Separazione divorzio e tassa IMU

Separazione e tasse – la casa coniugale

Chi deve pagare l’IMU?

La disciplina tributaria, con riferimento ai procedimenti di separazione e divorzio, segue differenti discipline a seconda che si parli di IMU o di TASI.

Vediamo innanzitutto chi deve pagare l’IMU in caso di separazione (o divorzio) e di assegnazione della casa coniugale.

Il provvedimento che dispone l’assegnazione della casa coniugale sancisce un vero e proprio diritto in capo al coniuge beneficiario.

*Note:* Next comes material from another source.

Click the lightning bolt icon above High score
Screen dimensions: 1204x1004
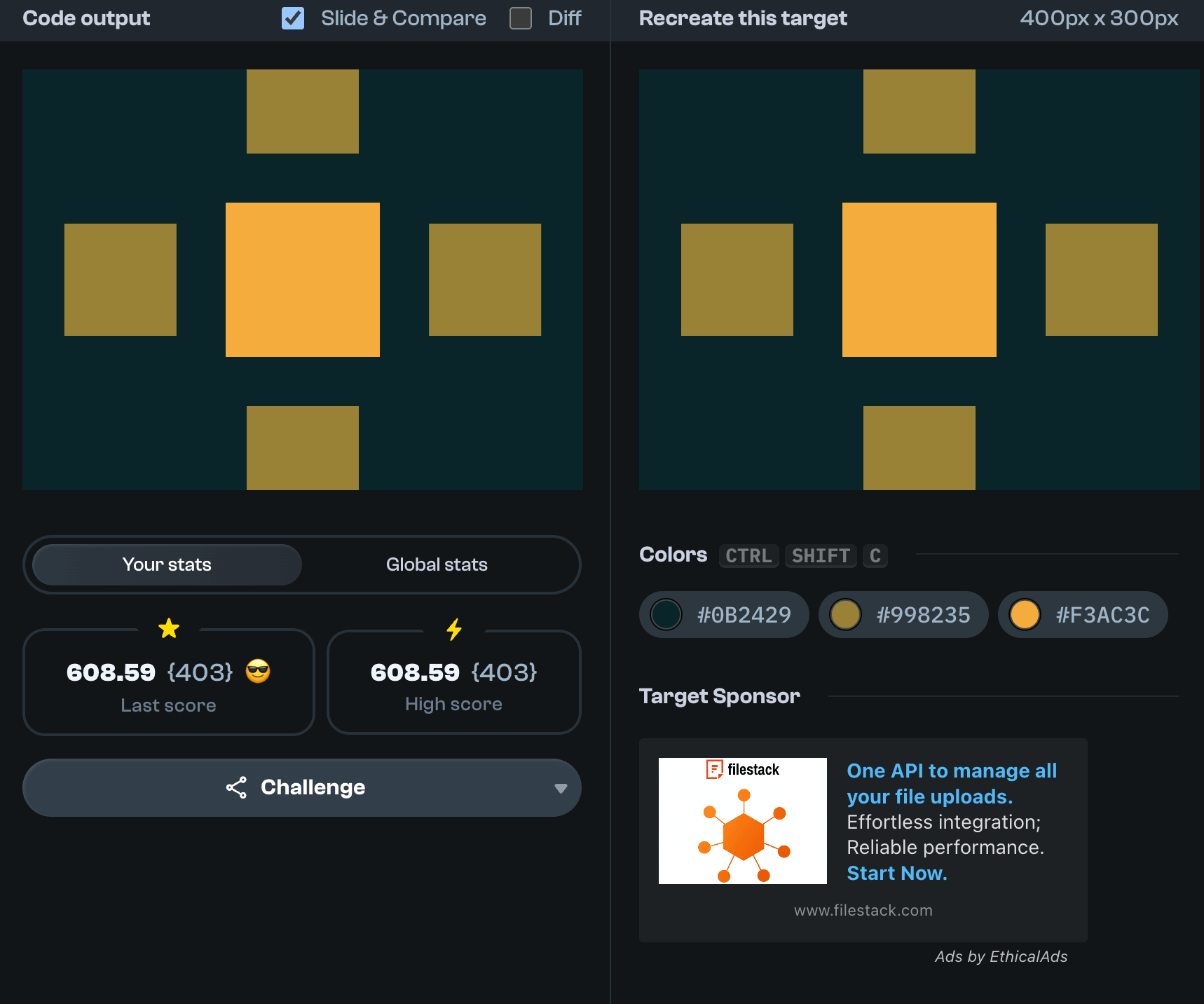point(454,629)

Tale diritto, come sancito dalla Corte di Cassazione con la sentenza 16 marzo 2007, n. 6192, ha natura di atipico diritto personale di godimento e non già di diritto reale.

Quindi?

Quindi il coniuge affidatario dei figli, al quale sia assegnata la casa di abitazione posta nell’immobile di proprietà (anche in parte) dell’altro coniuge, non è soggetto passivo dell’imposta comunale sugli immobili per la quota del medesimo immobile sulla quale lo stesso non vanti il diritto di proprietà ovvero un qualche diritto reale di godimento.

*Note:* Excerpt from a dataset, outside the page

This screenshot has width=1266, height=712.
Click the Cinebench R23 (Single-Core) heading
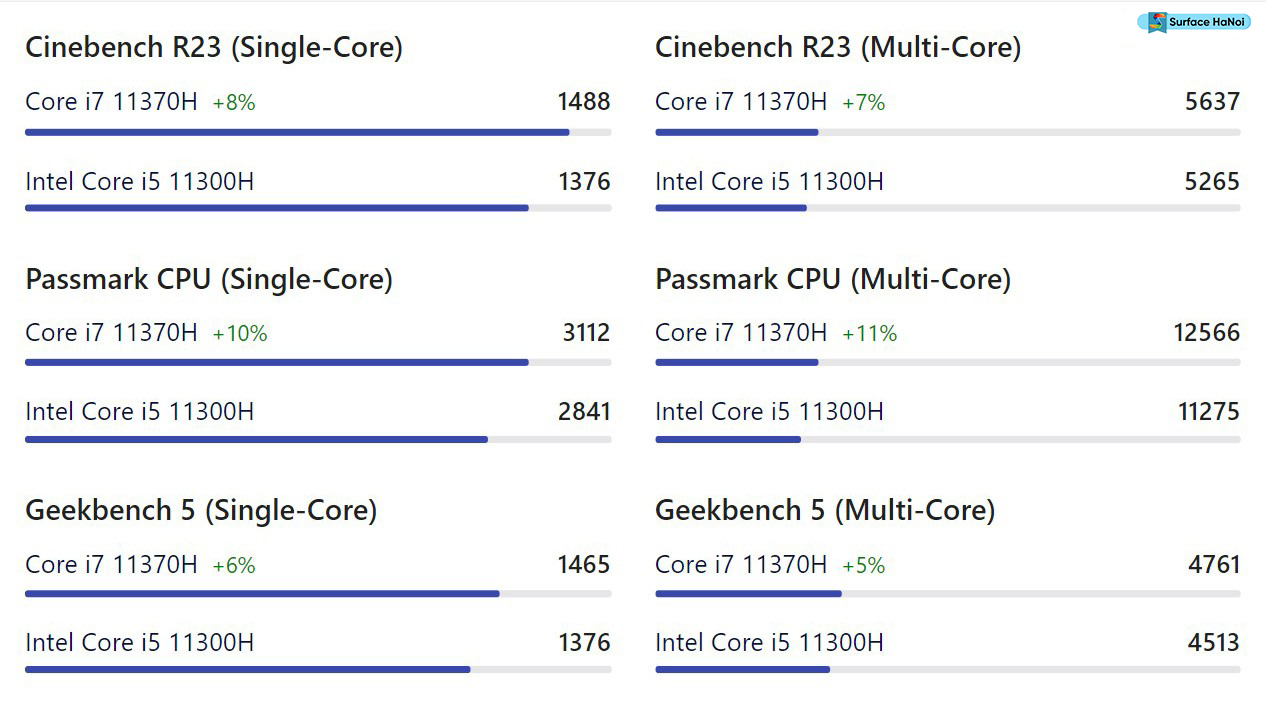tap(213, 47)
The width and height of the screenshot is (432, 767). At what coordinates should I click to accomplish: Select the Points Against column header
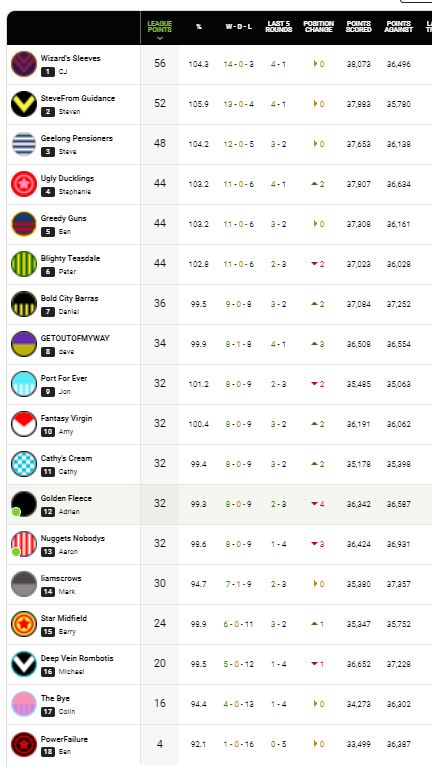tap(399, 27)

Il legislatore ha preso atto dell’orientamento della Cassazione sull’assegnazione della casa familiare e con l’art. 1, comma 707, della Legge n. 147 del 2013, ha disposta l’esenzione dell’IMU “sulla casa coniugale assegnata al coniuge, a seguito di provvedimento di separazione legale, annullamento, scioglimento o cessazione degli effetti civili del matrimonio”.

L’IMU è esente in tutti i casi?

No, nel caso di assegnazione della casa coniugale, la normativa Imu prevede che il coniuge assegnatario, unico utilizzatore del bene, dovrà farsi carico della relativa tassazione solo se l’immobile è di categoria:

A1, ovverosia abitazioni di tipo signorile,

A8, ovverosia Ville e A9, castelli o palazzi di particolare pregio artistico o storico.

Allo stesso modo le eventuali pertinenze della casa assegnata seguono il medesimo trattamento fiscale del bene principale, nei limiti di una unità per ciascuna categoria catastale C1, C6 e C7.

E’ bene ricordare che la disciplina, anche tributaria, del pagamento dell’IMU in caso di separazione e divorzio è valida fino a quando è in vigore il provvedimento di assegnazione del giudice, che può anche venir meno in qualsiasi momento ad istanza di una delle parti.